Além da garra que têm todos os atletas, de todos os países, de jogar uma Copa, tenho a esperança de que a ausência de Neymar ilumine e provoque, em todos os outros, sentimentos de superação, de orgulho, de ambição, de mostrar, para eles mesmos e ao mundo, que podem também ser protagonistas e que a seleção não depende tanto de Neymar. Hoje, quero ver Oscar ser mais que um bom coadjuvante e um bom prestador de serviços. Quero ver Hulk ameaçar, como tem feito, e também acertar o gol. Quero ver Fred ser muito mais do que um cone, um simulador de faltas e de pênaltis. Ele precisa jogar bem, mesmo se não fizer o gol. Se marcar, melhor ainda. Quero ver Willian (se entrar) mostrar que o gaúcho de bigode estava certo em convocá-lo. Quero ver todos se agigantarem.   A Alemanha possui também problemas. O time comanda o jogo, mas finaliza pouco, pois só tem um atacante agressivo, artilheiro, Müller. Os dois que atuam pelos lados marcam pouco os laterais. Marcelo e Daniel Alves (ou Maicon) podem se aproveitar disso. Independentemente do esquema tático e da escalação, o Brasil precisa pressionar os ótimos armadores alemães.
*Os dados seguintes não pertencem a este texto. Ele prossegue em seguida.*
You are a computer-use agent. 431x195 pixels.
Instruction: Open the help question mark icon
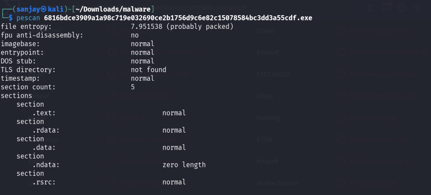tap(402, 7)
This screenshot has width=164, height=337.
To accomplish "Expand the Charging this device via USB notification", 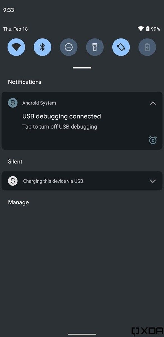I will 153,181.
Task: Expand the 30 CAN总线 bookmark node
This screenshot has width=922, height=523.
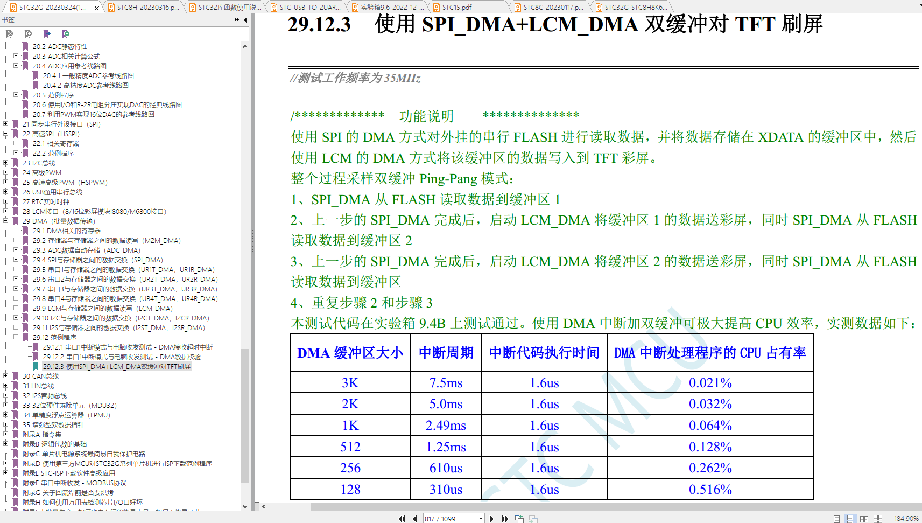Action: [6, 376]
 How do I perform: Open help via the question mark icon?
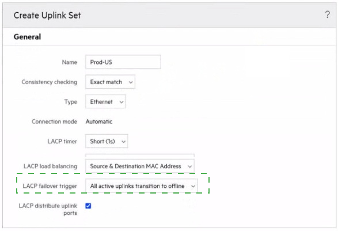point(327,14)
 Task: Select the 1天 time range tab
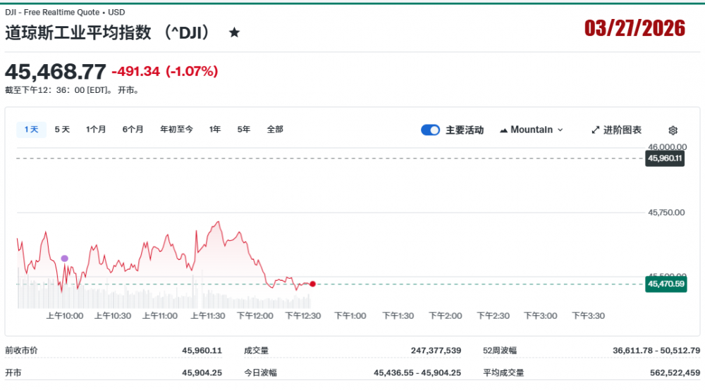(31, 130)
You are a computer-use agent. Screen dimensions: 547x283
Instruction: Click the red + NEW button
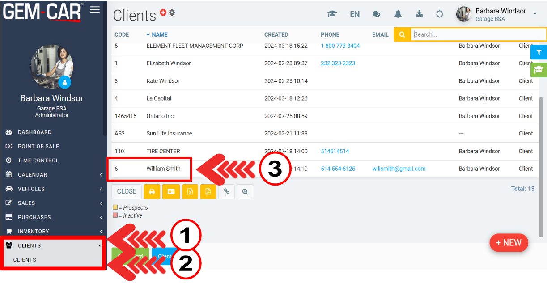509,243
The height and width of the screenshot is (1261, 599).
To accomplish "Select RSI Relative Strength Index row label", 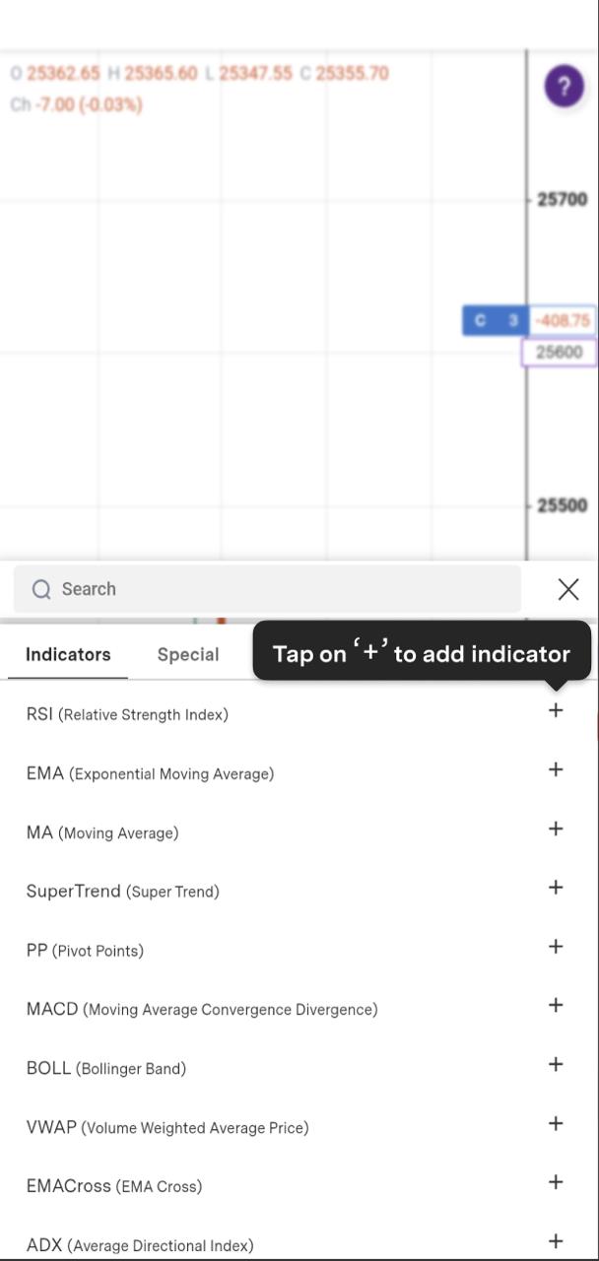I will click(127, 714).
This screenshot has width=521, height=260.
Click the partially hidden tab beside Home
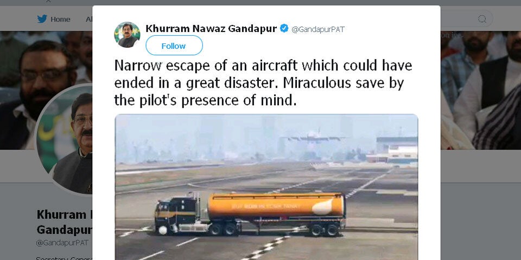[x=88, y=20]
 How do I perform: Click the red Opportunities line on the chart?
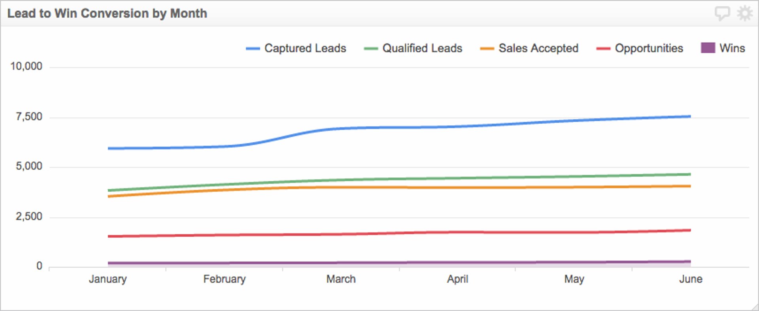(x=395, y=234)
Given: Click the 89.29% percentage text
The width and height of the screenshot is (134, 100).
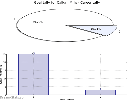Looking at the screenshot, I should click(x=38, y=22).
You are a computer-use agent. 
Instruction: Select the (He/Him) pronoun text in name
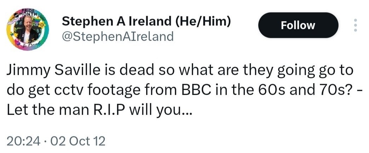point(201,22)
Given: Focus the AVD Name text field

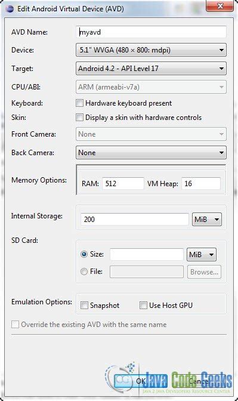Looking at the screenshot, I should 151,32.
Os três marcam e avançam, trocando passes. Como os zagueiros alemães atuam adiantados, seria bom explorar os espaços nas costas dos defensores. No coletivo, a Alemanha é superior. É um time mais coeso, mais harmônico, com um princípio e um fim. Já o Brasil é mais passional. Vive de sobressaltos, de espasmos individuais e coletivos. Se fosse um torneio de pontos corridos, a Alemanha, certamente, chegaria à frente. Já em uma partida de mata-mata, é frequente predominarem o imponderável, os lances isolados, aéreos (os três últimos gols do Brasil), o envolvimento emocional maior de quem atua em casa e, parafraseando Chico Buarque, o que não tem explicação nem nunca terá.